Welcome to Managing MDS. I am Dr. Stuart Goldberg, and today I am going to briefly discuss how to proceed with a patient who presents with idiopathic cytopenias of undetermined significance, also known as ICUS.

We have all seen patients in our office who come in with vague cytopenias, and we do the workup, but we still do not have an answer. Many of these patients now fall into a category known as ICUS or idiopathic cytopenias of undetermined/uncertain significance; the related diagnosis of CHIP which stands for clonal hematopoiesis of indeterminate potential; and even the more aggressive, but still vague, clonal cytopenias of undetermined significance, or CCUS. What are these three? We know that especially in elderly patients, about 10% of patients will present with anemia; but a third of these patients, we cannot figure out. We have done the vitamin studies, we have looked for autoimmune diseases, we have done clonal studies, and we have even done a bone marrow, and still do not have an answer. Idiopathic cytopenias of uncertain significance is what we call those patients.

Fortunately, most of these patients will end up recovering on their own and over time will just drift away from the hematologists. So, for those patients for whom we have done a full workup and we do not find an answer – and that includes a full bone marrow evaluation – we can follow these patients every three to six months in the office. If they have more significant cytopenias, we may want to follow them a little bit more; but that usually is just an observation.

We also have a group of patients called CHIP where we have done cytogenetics or we have done molecular studies (next-generation sequencing). We may have found an abnormality that suggests that they might have a clonal problem, a TET2 mutation or something like that; but we still do not have an answer and the cytopenias are not that bad in CHIP. So once again, we can follow those patients every three to six months; maybe a little bit more frequently because this group has a higher incidence of moving ahead to a true hematologic malignancy. Once again, observation.

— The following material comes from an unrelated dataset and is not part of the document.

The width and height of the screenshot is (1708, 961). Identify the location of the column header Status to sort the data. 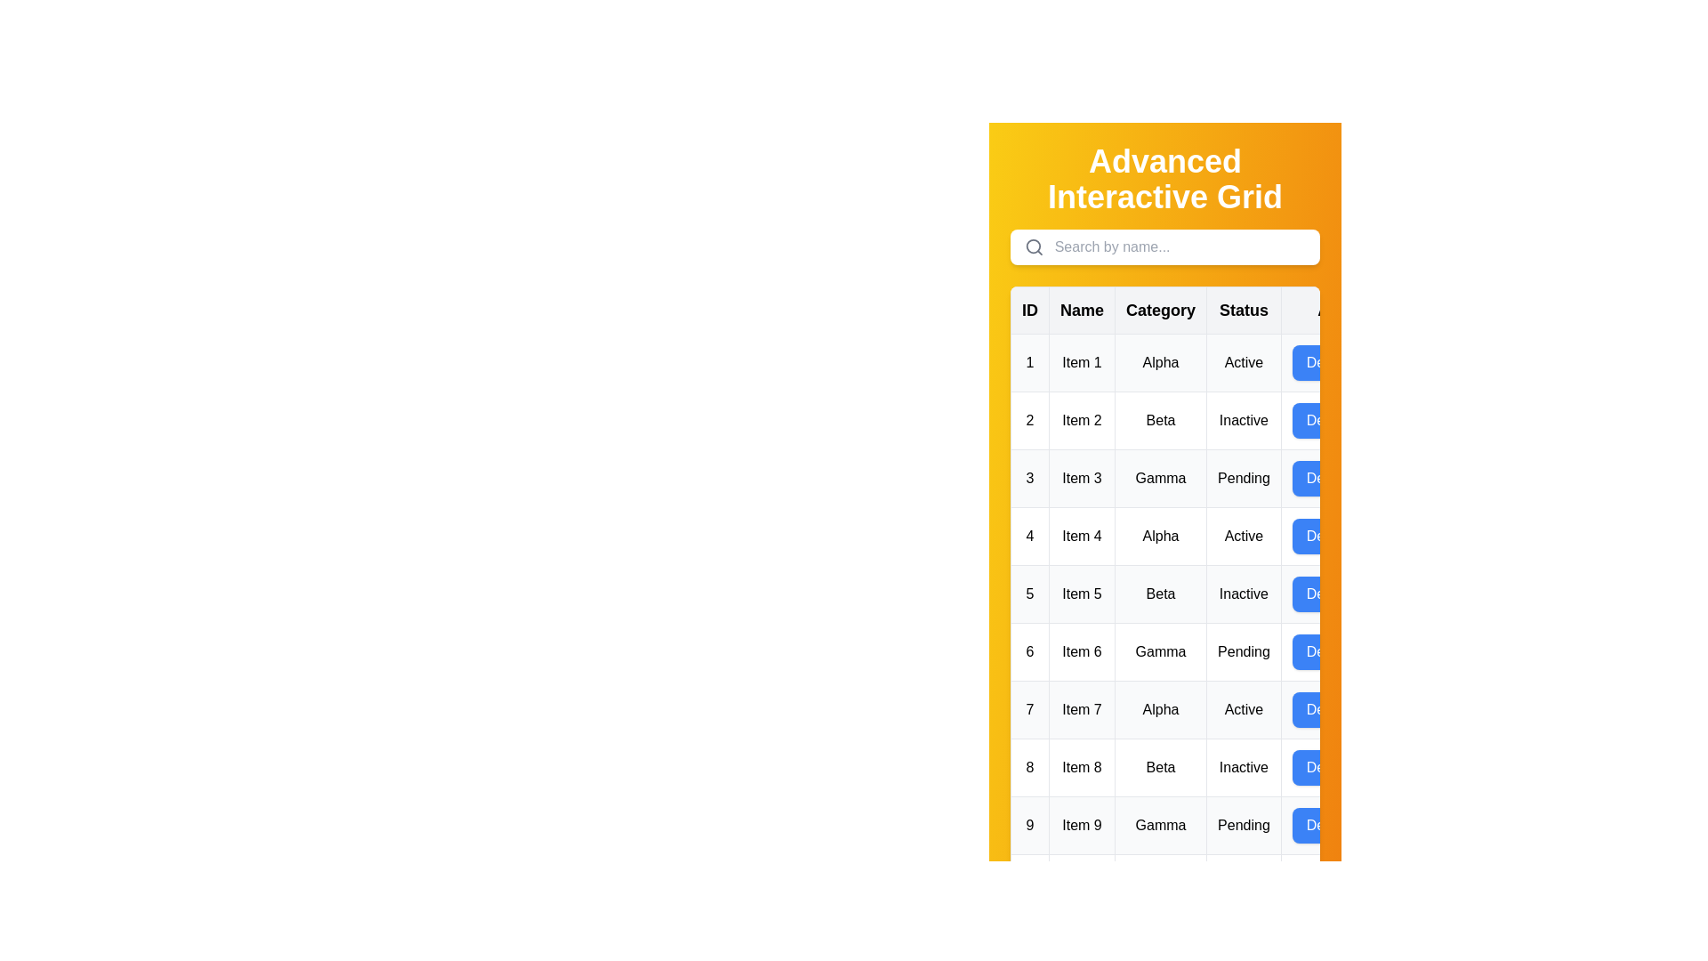
(1242, 309).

The real group that we need to follow a little more closely is the clonal cytopenias of uncertain significance. These are patients who have meaningful cytopenias. They have low hemoglobin, low white counts or low platelet counts, and yet the bone marrow does not yet show the dysplasia needed for MDS or some other hematologic malignancy. But we have also found a molecular signal (a TET2, an ASXL); something that really says, wow, this looks like a malignancy. We still do not have enough to make a diagnosis, so once again, we do not treat these patients with chemotherapy. We may want to follow these patients every one to two months in our office with blood counts because unfortunately many of these patients, will end up having a diagnosis of MDS or some other hematologic malignancy over the next year.

That is how I approach my patients with vague cytopenias. I do the bone marrow. I do next-generation sequencing because we are going to find a lot of clonal molecular changes. Then depending on how bad the cytopenia is determines how fast or how many times I see them. However, if they have vague cytopenias and clonal abnormalities on next-generation, I want to really keep my eye on these patients because unfortunately they are the patients who are most likely to progress to a real disease.

Thank you for listening, and this is Dr. Stuart Goldberg for Managing MDS. Thank you.